Néanmoins, pour s’en convaincre peut-être n’est-il
pas inutile de les analyser tour à tour.
La
démocratie croate étant relativement jeune, il est
parfaitement légitime de s’interroger sur sa maturité.
Car après tout, là plus qu’ailleurs, on ne
peut jamais a priori exclure toute dérive, autoritaire
ou chaotique.

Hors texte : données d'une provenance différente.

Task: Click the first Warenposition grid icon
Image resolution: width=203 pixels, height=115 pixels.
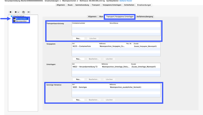Action: (15, 19)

Pourquoi la communauté internationale, unanime,
aurait-elle sinon réagi aussi positivement
à l’issue des législatives de janvier 2000
? Au point, on s’en souvient, que Lord Robertson, secrétaire
général de l’OTAN, alla jusqu’à
les qualifier dans l’euphorie millénariste de l’époque
de… « meilleure nouvelle du XXIe siècle »
! Plus posément, la raison est certainement à chercher
dans le fait que, précisément, ce scrutin dissipa
les craintes de voir avorter le processus
de démocratisation et ceci dans un pays qui avait été
exposé à la double épreuve de la transition
économique et de la guerre.
Tradition
politique
Si, en réussissant de la manière la plus normale
qui soit à opérer l’alternance du pouvoir
en place, la Croatie s’est d’abord grandie à
ses propres yeux, elle a également alors ravivé
l’espoir que les règles du jeu démocratique
pouvaient être efficaces ailleurs, notamment dans des Balkans
qui tardaient encore à s’apaiser. Et bientôt,
les événements qui suivirent, en Serbie, en Bosnie-Herzégovine,
en Macédoine, voire au Kosovo, donnèrent raison
à ceux qui voyaient dans l’exemple croate à
la fois un signe prémonitoire et un exemple convaincant.

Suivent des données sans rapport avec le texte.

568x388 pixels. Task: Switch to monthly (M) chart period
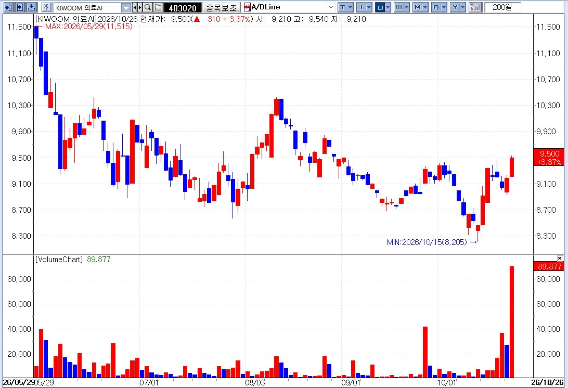(x=418, y=7)
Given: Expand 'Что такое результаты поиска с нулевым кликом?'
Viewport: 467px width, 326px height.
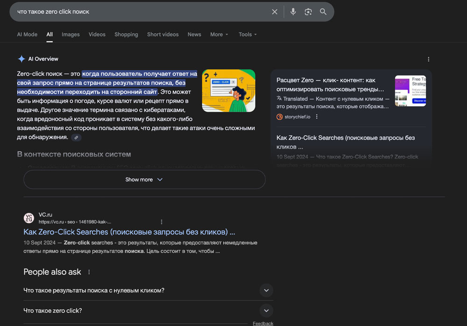Looking at the screenshot, I should [266, 291].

A certains égard, la Croatie a, pourrait-on dire, renoué
avec une tradition qui remonte à la seconde moitié
du XIXe siècle,
époque où elle exerçait ses droits politiques
au sein de la monarchie austro-hongroise. Quoique ne jouissant
pas alors de sa pleine souveraineté, elle a vu éclore
nombre de partis politiques modernes. Cette tradition s’est
par la suite poursuivie tout en s’inscrivant dans le cadre
des combats politiques menés dans le contexte déséquilibré
qui fut celui de l’État yougoslave de l’entre-deux-guerres.
Or
après l’épisode trouble de la Seconde guerre
mondiale, suivi de la longue parenthèse communiste et du
règne sans partage du parti unique, faut-il rappeler que
la Croatie restaura d’abord ses institutions
démocratiques, notamment le Sabor,
qui fut parmi les plus anciens parlements d’Europe ? Et
qu’elle n’accéda que dans un second temps à
l’indépendance,
ceci malgré des conditions particulièrement défavorables,
l’occupation d’une partie de son territoire et sa
mobilisation dans une guerre
de libération. On se souvient qu’en 1990, à
l’issue des premières élections libres depuis
1938, les rênes
du pouvoir ont été transmises aux vainqueurs sans
l’ombre d’une hésitation. Et il en fut autant
en janvier 2000. Les institutions politiques ayant désormais
fait leurs preuves, aujourd’hui, la question de leur respect
ne se pose plus.
Unisson
ou surenchère
Aussi
les observateurs les plus attentifs se pencheront-ils avant tout
sur des questions plus prosaïques, allant du nombre de partis
en lice ou de candidats briguant un siège au Sabor, jusqu’aux
thèmes de campagne et à la qualité des débats,
voire au ton des joutes électorales pour peu qu’elles
viennent à s’enflammer outre mesure çà
et là, tandis qu’approche la date butoir du 23 novembre.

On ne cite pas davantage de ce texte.